For one thing, to be fallible is not to be in error. Fallibility creates the possibility of error, but it doesn’t create the presumption of error in any particular case. God can guide his church by making sure enough of the faithful are right enough of the time from one generation to the next. That keeps it moving in the right direction.

ii) In the situation of 1 John, where’s the Magisterial adjudicator? Perhaps Liccione would say that John himself plays that role.

And it’s possible that a member of the Ephesian church could contact John with some follow-up questions. But keep in mind that 1 John, itself, was intended to adjudicate the crisis. That’s the chosen instrument which he employed to resolve this particular crisis. That’s the concrete expression of the Johannine “magisterium” (as it were). Not something over and above his letter.

If he thought that was inadequate to deal with the situation, he wouldn’t write a letter in the first place.

“If, as I’ve already argued in this comment, an infallible authority is necessary to adjudicate with the requisite definitiveness among competing interpretations of the sources…”

Yet this assumes that a book of Scripture, like 1 John, lacks the “requisite definitiveness” to do what’s necessary. But is that what John thought of his own letter? Did he think 1 John was unsatisfactory in its own right to accomplish the goal he assigned to it?

I’m using 1 John to illustrate my point. But I could also use Galatians or Hebrews to make the same point.

Put yourself in the position of the recipient. If the courier arrived with 1 John in hand, would it be appropriate for you to respond by saying, “Sorry, but that’s inadequate! What we really need is some mechanism over and above John’s letter to address the crisis!”?

Continuing with Liccione:

“It seems to me, as it did to Newman and has to many others, that for the Christian inquirer striving to decide whether to be Catholic or Protestant, the salient question to consider is which approach to doctrine is best suited to settling hermeneutical disputes as they arise over time.”
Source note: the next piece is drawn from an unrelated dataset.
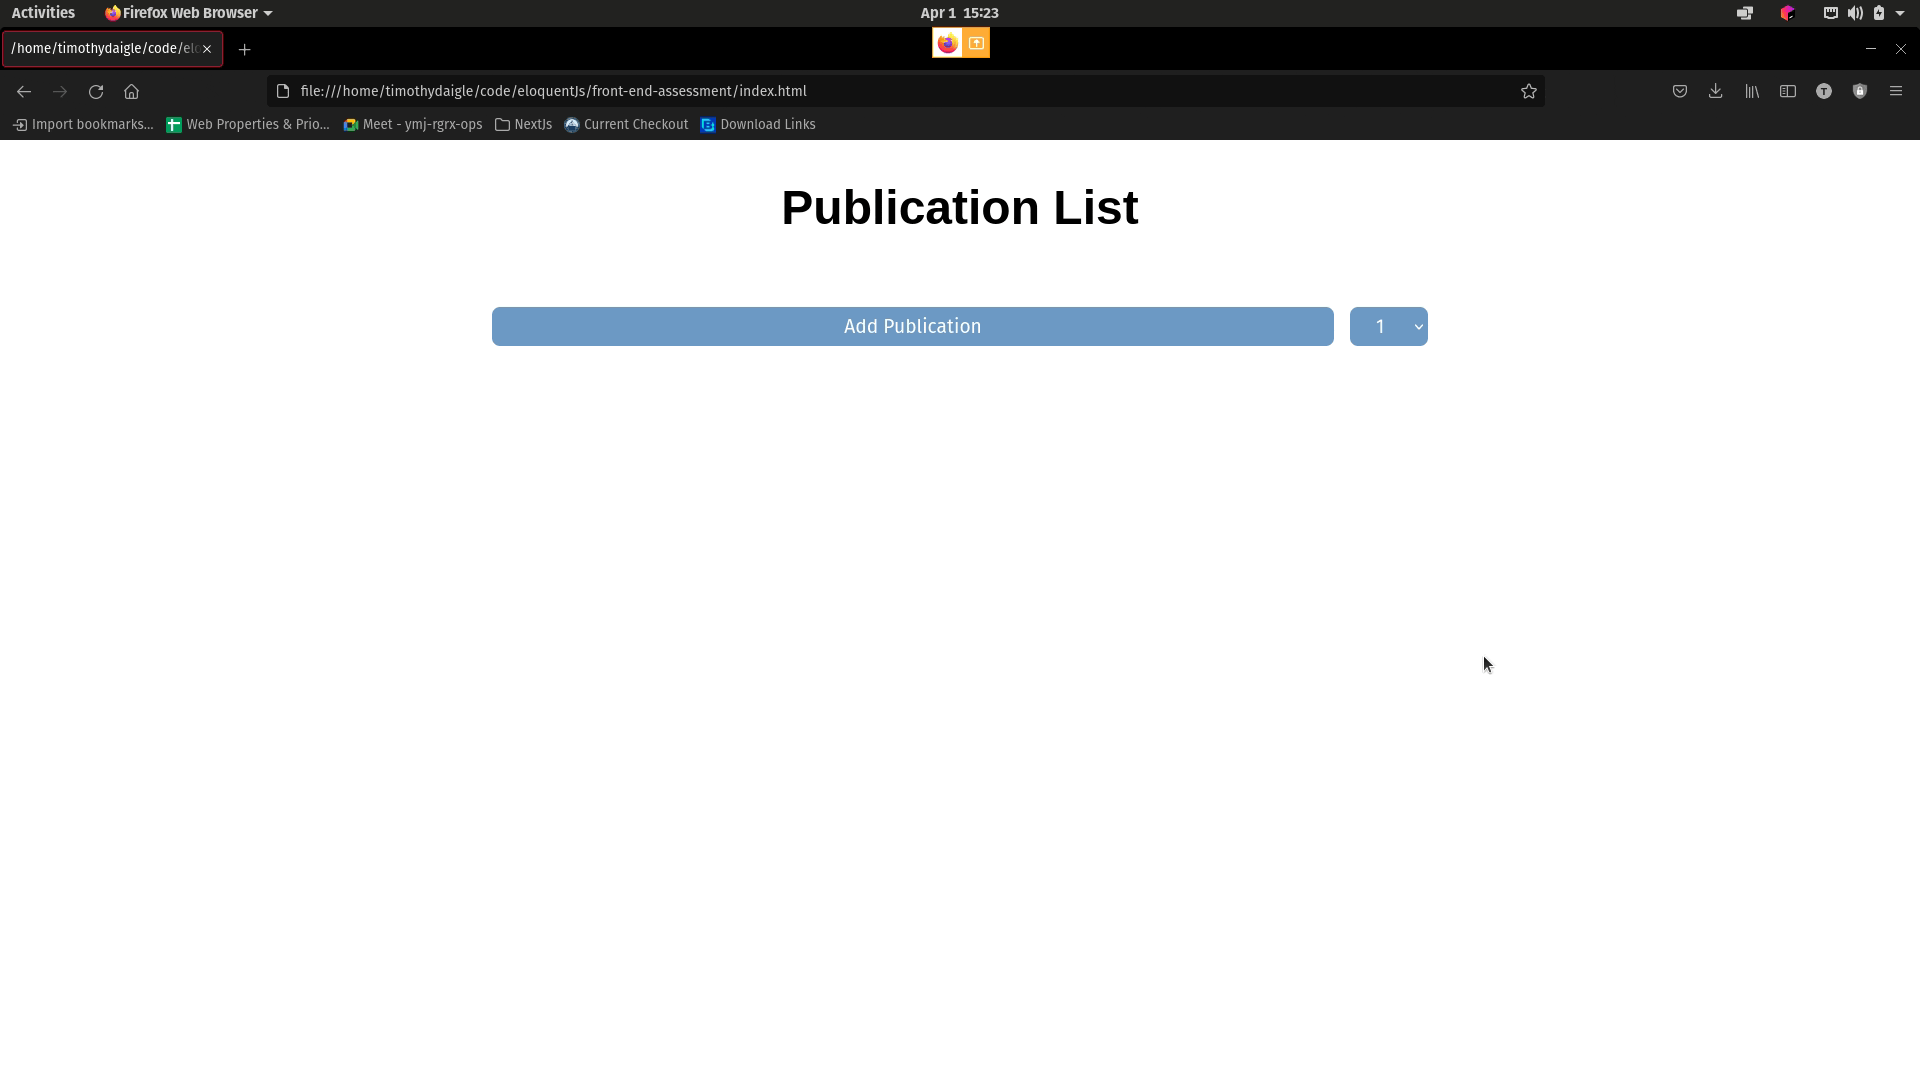Open the Firefox account icon
Screen dimensions: 1920x1080
point(1823,91)
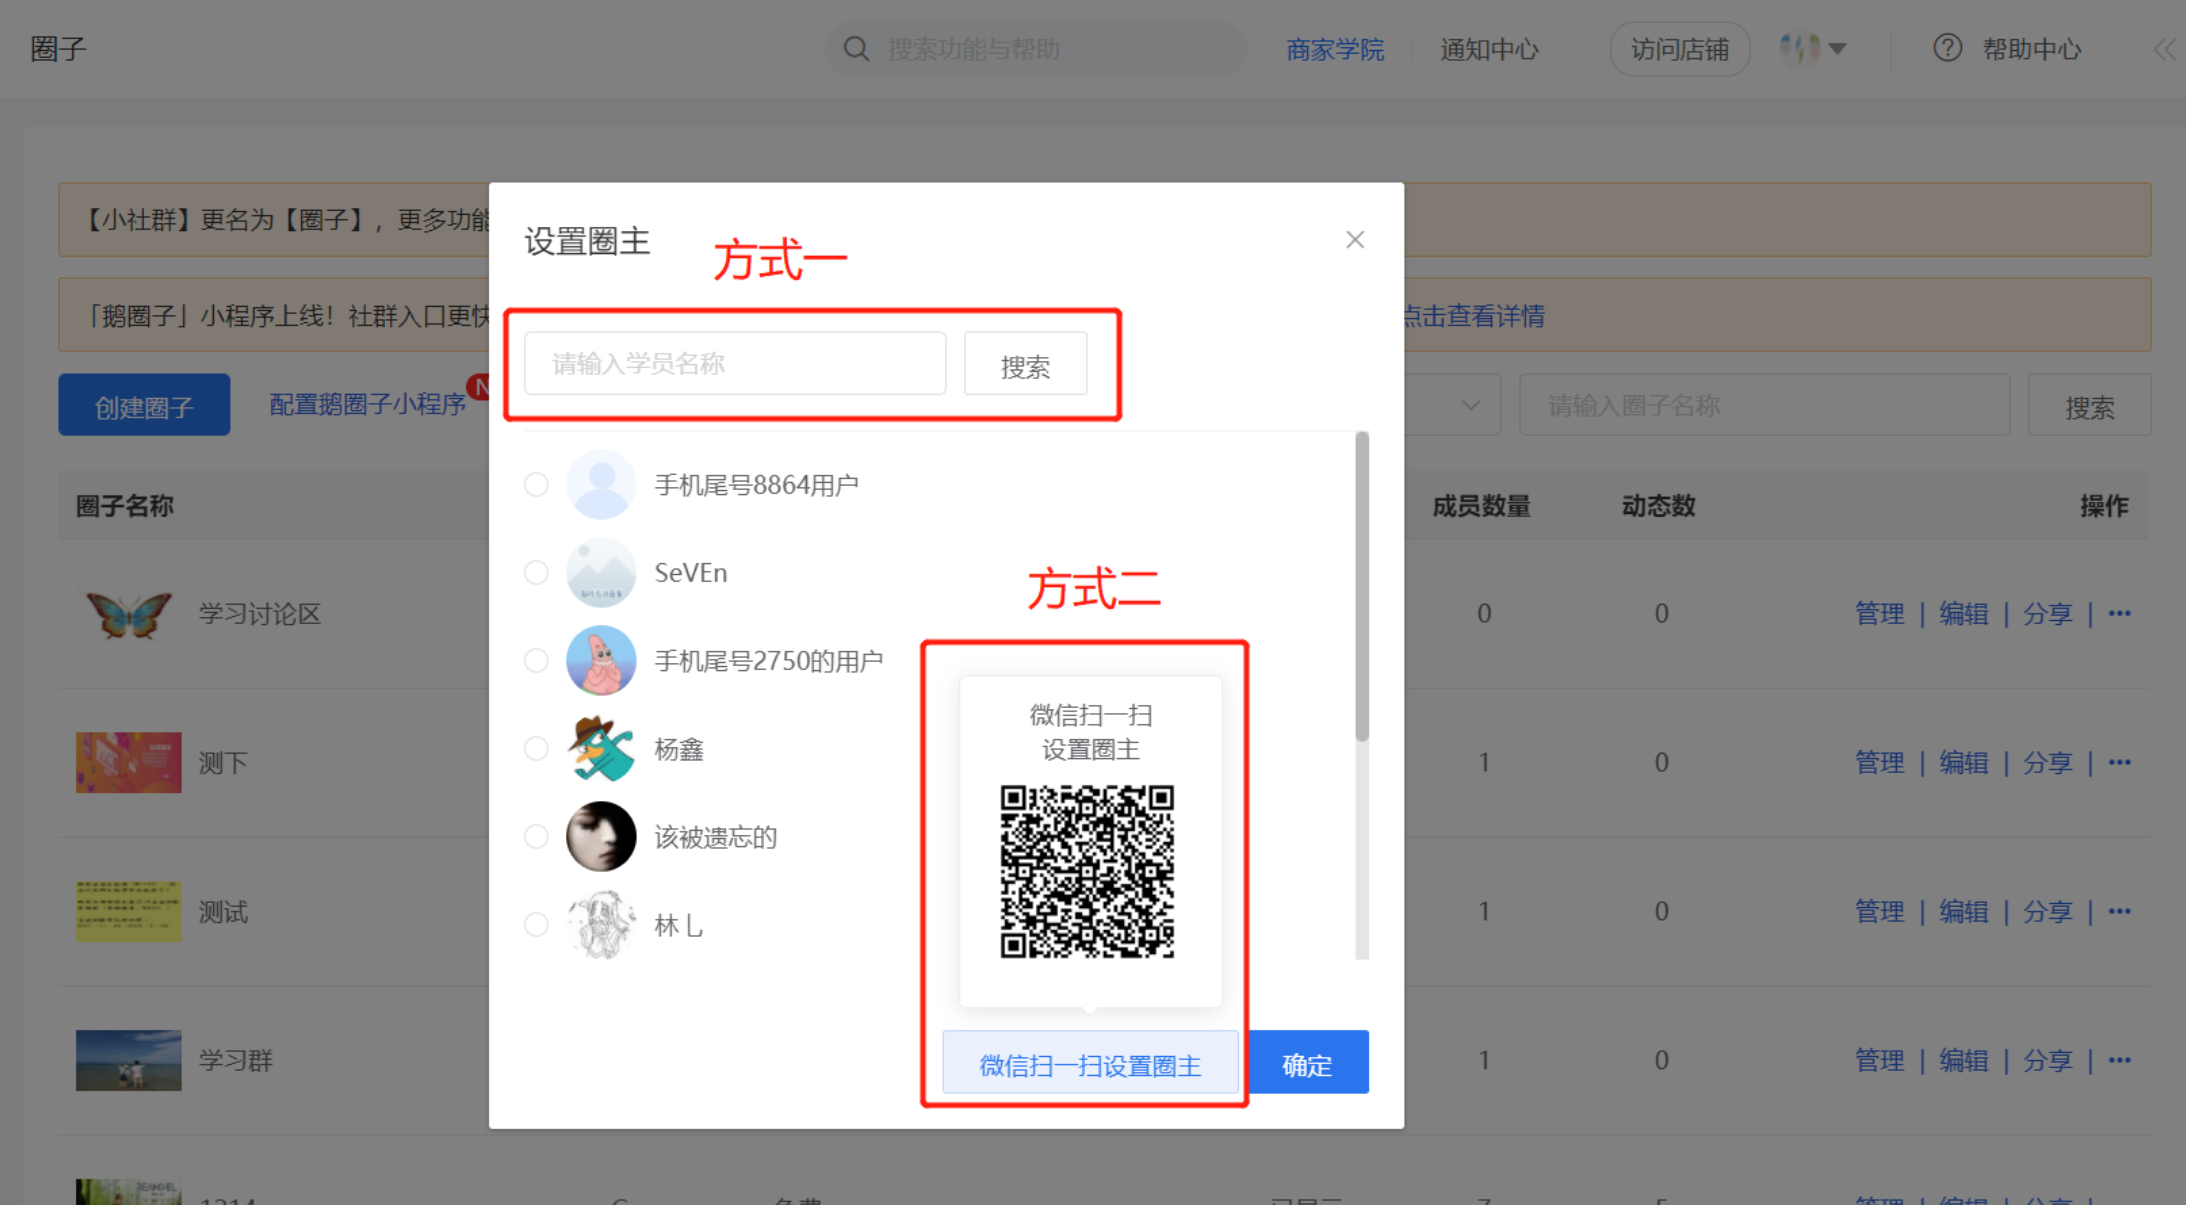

And it seems to me that for the Christian inquirer striving to decide whether to be Catholic or Protestant, the salient question to consider is which approach is rooted in divine precedent. Put yourself in the sandals of a 1C Christian. Even in the age of public revelation we still see Apostles and other NT authors resolving disputes through the written word. Written words which are, in fact, NT Scriptures.

“But Protestantism rejects, on principle, the very idea that any visible authority can do the adjudicating definitively and infallibly.”

i) I don’t think we reject that as a matter of principle. But that’s a paper theory. Whatever its hypothetical merits, there’s no reason to think it’s true.

ii) Indeed, the church of Rome certainly doesn’t give the appearance of being either infallible or indefectible. Rather, it bears a striking resemblance a shortsighted, uninspired, institution that often makes the wrong call, then has to hastily improvise after the fact to repair the damage as best it can.

iii) For that matter, why is a fallible layman like Michael Liccione lecturing us on the necessity of the Magisterium? If the Magisterium is so indispensable, why does it keep delegating the spadework to fallible flunkies and functionaries Liccione? Is the Magisterium tongue-tied?